** EXERCISE **
Repeat the lines of the data exactly and exclude any picture among them.

START GIVEN DATA

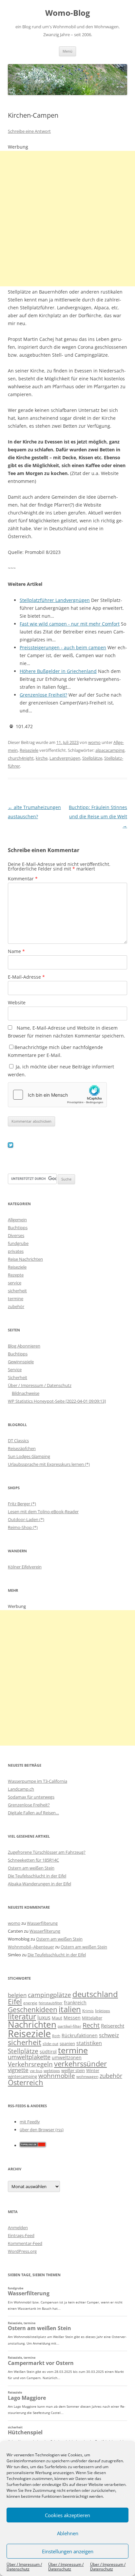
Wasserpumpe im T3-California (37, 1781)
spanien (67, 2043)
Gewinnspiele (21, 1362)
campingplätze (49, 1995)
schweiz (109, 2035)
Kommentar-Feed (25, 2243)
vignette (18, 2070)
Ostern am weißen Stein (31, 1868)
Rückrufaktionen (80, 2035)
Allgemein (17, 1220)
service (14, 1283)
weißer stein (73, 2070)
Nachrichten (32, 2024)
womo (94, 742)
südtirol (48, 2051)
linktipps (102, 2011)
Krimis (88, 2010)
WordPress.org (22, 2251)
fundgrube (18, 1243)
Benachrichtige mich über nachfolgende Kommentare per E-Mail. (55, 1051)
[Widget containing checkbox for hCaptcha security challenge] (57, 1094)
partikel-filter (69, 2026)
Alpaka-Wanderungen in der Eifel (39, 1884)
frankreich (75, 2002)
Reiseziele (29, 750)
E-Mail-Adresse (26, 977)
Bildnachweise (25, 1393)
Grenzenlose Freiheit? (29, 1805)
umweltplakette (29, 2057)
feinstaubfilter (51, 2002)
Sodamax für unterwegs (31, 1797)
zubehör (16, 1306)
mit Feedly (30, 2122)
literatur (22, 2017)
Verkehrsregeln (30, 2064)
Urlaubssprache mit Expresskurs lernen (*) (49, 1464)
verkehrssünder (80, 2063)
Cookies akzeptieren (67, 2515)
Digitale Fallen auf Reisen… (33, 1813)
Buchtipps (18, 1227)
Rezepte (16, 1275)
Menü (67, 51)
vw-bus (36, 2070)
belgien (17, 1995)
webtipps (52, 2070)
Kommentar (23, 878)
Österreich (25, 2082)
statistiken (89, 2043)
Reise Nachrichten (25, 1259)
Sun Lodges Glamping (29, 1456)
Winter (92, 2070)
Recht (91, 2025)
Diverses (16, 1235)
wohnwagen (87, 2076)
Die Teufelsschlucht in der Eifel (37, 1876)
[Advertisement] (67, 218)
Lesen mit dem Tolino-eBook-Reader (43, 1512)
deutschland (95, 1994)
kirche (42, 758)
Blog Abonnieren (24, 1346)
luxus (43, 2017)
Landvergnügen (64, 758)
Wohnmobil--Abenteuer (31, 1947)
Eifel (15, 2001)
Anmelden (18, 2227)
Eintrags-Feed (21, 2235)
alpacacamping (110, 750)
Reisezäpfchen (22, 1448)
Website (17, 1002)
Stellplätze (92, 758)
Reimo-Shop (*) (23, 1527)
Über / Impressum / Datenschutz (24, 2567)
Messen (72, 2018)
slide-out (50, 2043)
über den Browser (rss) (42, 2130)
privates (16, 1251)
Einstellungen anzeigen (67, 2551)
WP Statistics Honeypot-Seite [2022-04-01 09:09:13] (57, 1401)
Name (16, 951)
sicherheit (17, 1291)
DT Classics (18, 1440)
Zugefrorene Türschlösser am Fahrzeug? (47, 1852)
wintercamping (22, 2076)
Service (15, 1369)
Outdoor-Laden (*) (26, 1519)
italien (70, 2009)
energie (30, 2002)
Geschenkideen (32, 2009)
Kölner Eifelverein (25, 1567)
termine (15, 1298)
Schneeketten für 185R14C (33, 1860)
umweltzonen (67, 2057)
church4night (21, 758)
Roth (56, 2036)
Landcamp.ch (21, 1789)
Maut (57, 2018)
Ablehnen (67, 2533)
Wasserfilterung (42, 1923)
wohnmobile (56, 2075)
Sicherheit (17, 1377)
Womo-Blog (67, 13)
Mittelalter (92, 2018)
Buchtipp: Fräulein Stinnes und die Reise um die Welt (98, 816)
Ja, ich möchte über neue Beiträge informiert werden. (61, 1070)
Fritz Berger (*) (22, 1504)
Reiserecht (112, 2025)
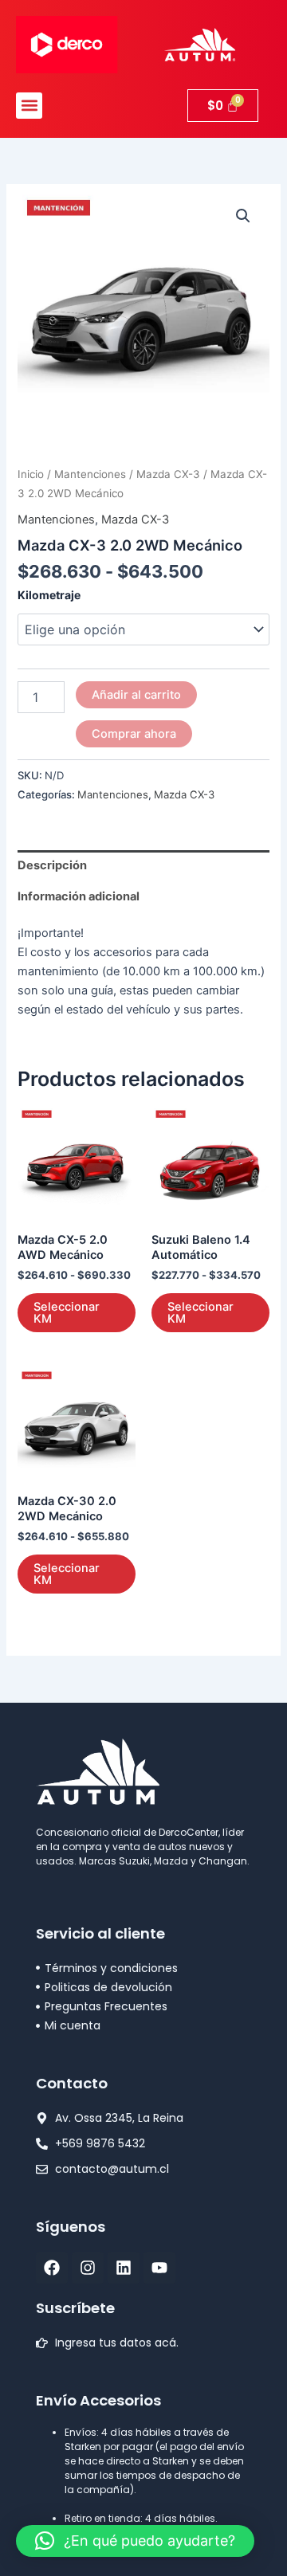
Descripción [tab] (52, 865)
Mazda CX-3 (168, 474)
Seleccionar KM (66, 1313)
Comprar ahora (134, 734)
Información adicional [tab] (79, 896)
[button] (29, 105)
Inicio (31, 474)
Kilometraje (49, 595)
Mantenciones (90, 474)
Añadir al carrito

END GIVEN DATA

** SOLUTION TO THIS EXERCISE **
Wasserpumpe im T3-California (37, 1781)
spanien (67, 2043)
Gewinnspiele (21, 1362)
campingplätze (49, 1995)
schweiz (109, 2035)
Kommentar-Feed (25, 2243)
vignette (18, 2070)
Ostern am weißen Stein (31, 1868)
Rückrufaktionen (80, 2035)
Allgemein (17, 1220)
service (14, 1283)
weißer stein (73, 2070)
Nachrichten (32, 2024)
womo (94, 742)
südtirol (48, 2051)
linktipps (102, 2011)
Krimis (88, 2010)
WordPress.org (22, 2251)
fundgrube (18, 1243)
Benachrichtige mich über nachfolgende Kommentare per E-Mail. (55, 1051)
[Widget containing checkbox for hCaptcha security challenge] (57, 1094)
partikel-filter (69, 2026)
Alpaka-Wanderungen in der Eifel (39, 1884)
frankreich (75, 2002)
Reiseziele (29, 750)
E-Mail-Adresse (26, 977)
Bildnachweise (25, 1393)
Grenzenlose Freiheit? (29, 1805)
umweltplakette (29, 2057)
feinstaubfilter (51, 2002)
Sodamax für unterwegs (31, 1797)
zubehör (16, 1306)
mit Feedly (30, 2122)
literatur (22, 2017)
Verkehrsregeln (30, 2064)
Urlaubssprache mit Expresskurs lernen (*) (49, 1464)
verkehrssünder (80, 2063)
Cookies akzeptieren (67, 2515)
Digitale Fallen auf Reisen… (33, 1813)
Buchtipps (18, 1227)
Rezepte (16, 1275)
Menü (67, 51)
vw-bus (36, 2070)
belgien (17, 1995)
webtipps (52, 2070)
Kommentar (23, 878)
Österreich (25, 2082)
statistiken (89, 2043)
Reise Nachrichten (25, 1259)
Sun Lodges Glamping (29, 1456)
Winter (92, 2070)
Recht (91, 2025)
Diverses (16, 1235)
wohnwagen (87, 2076)
Die Teufelsschlucht in der Eifel (37, 1876)
[Advertisement] (67, 218)
Lesen mit dem Tolino-eBook-Reader (43, 1512)
deutschland (95, 1994)
kirche (42, 758)
Blog Abonnieren (24, 1346)
luxus (43, 2017)
Landvergnügen (64, 758)
Wohnmobil--Abenteuer (31, 1947)
Eifel (15, 2001)
Anmelden (18, 2227)
Eintrags-Feed (21, 2235)
alpacacamping (110, 750)
Reisezäpfchen (22, 1448)
Website (17, 1002)
Stellplätze (92, 758)
Reimo-Shop (*) (23, 1527)
Über / Impressum / Datenschutz (24, 2567)
Messen (72, 2018)
slide-out (50, 2043)
über den Browser (rss) (42, 2130)
privates (16, 1251)
Einstellungen anzeigen (67, 2551)
WP Statistics Honeypot-Seite [2022-04-01 09:09:13] (57, 1401)
Name (16, 951)
sicherheit (17, 1291)
DT Classics (18, 1440)
Zugefrorene Türschlösser am Fahrzeug? (47, 1852)
wintercamping (22, 2076)
Service (15, 1369)
Outdoor-Laden (*) (26, 1519)
italien (70, 2009)
energie (30, 2002)
Geschenkideen (32, 2009)
Kölner Eifelverein (25, 1567)
termine (15, 1298)
Schneeketten für 185R14C (33, 1860)
umweltzonen (67, 2057)
church4night (21, 758)
Roth (56, 2036)
Landcamp.ch (21, 1789)
Maut (57, 2018)
Ablehnen (67, 2533)
Wasserfilterung (42, 1923)
wohnmobile (56, 2075)
Sicherheit (17, 1377)
Womo-Blog (67, 13)
Mittelalter (92, 2018)
Buchtipp: Fräulein Stinnes und die Reise um die Welt (98, 816)
Ja, ich möchte über neue Beiträge informiert werden. (61, 1070)
Fritz Berger (*) (22, 1504)
Reiserecht (112, 2025)
Descripción [tab] (52, 865)
Mazda CX-3 (168, 474)
Seleccionar KM (66, 1313)
Comprar ahora (134, 734)
Información adicional [tab] (79, 896)
[button] (29, 105)
Inicio (31, 474)
Kilometraje (49, 595)
Mantenciones (90, 474)
Añadir al carrito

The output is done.